[Data to examine — start]

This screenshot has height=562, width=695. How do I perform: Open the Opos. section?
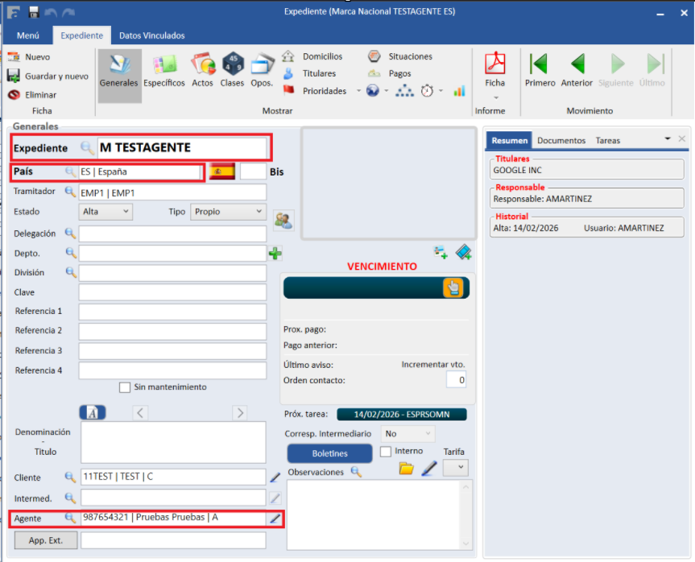[262, 69]
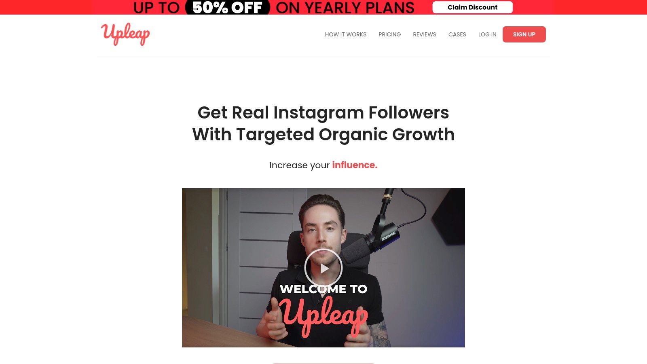
Task: Select the Log In link
Action: click(487, 34)
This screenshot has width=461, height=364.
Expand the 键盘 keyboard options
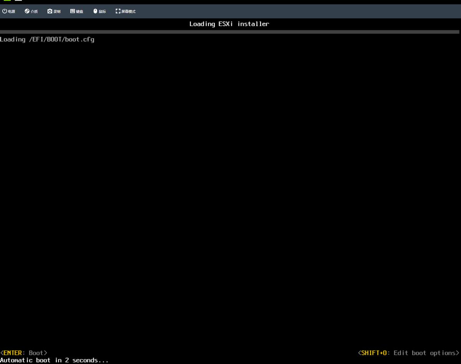(76, 11)
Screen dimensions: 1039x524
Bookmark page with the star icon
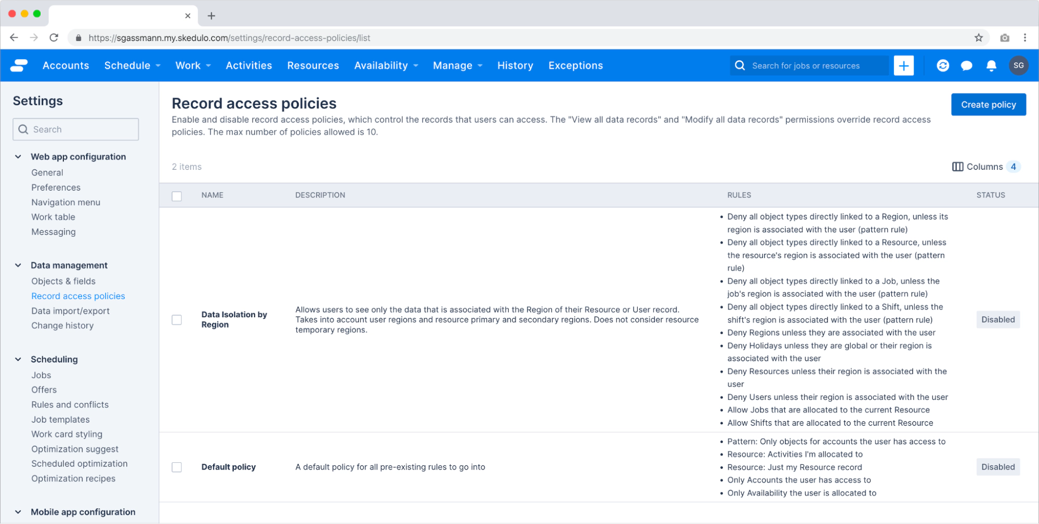point(978,38)
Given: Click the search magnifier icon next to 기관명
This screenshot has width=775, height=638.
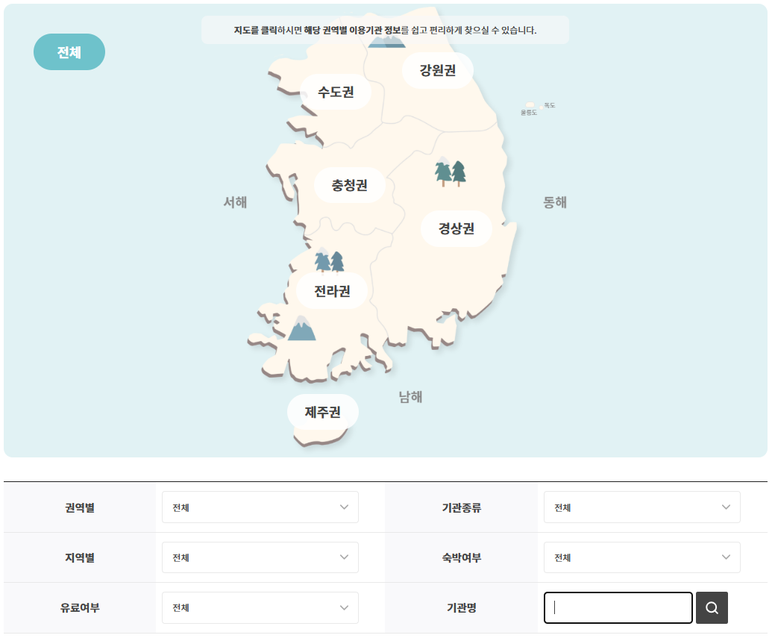Looking at the screenshot, I should (712, 607).
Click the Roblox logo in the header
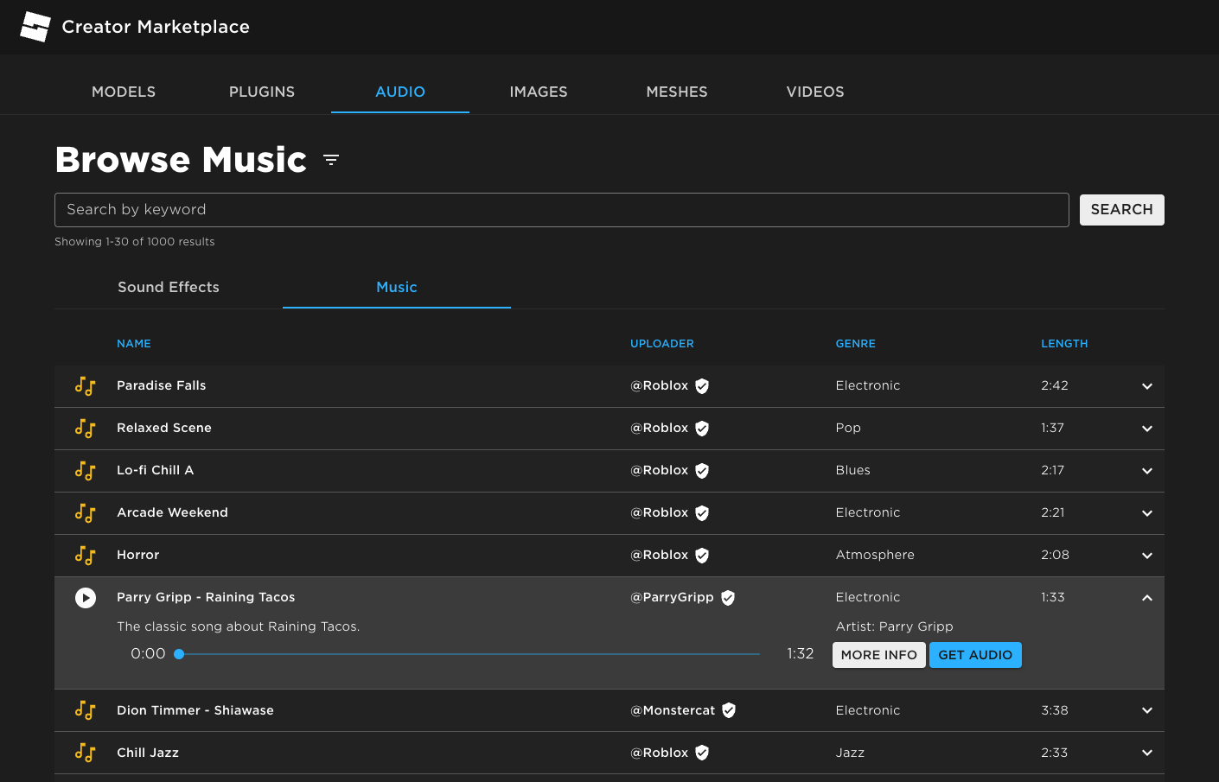Image resolution: width=1219 pixels, height=782 pixels. click(x=35, y=27)
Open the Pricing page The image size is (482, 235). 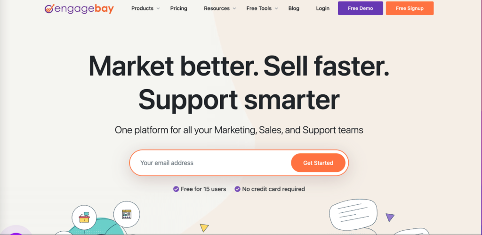click(178, 8)
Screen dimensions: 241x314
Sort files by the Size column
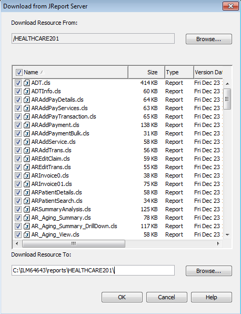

[Data to examine — finish]

• _Task objective_
The expected output is one number: how many lines of the data above hold the string "dimensions".

• _Response_
2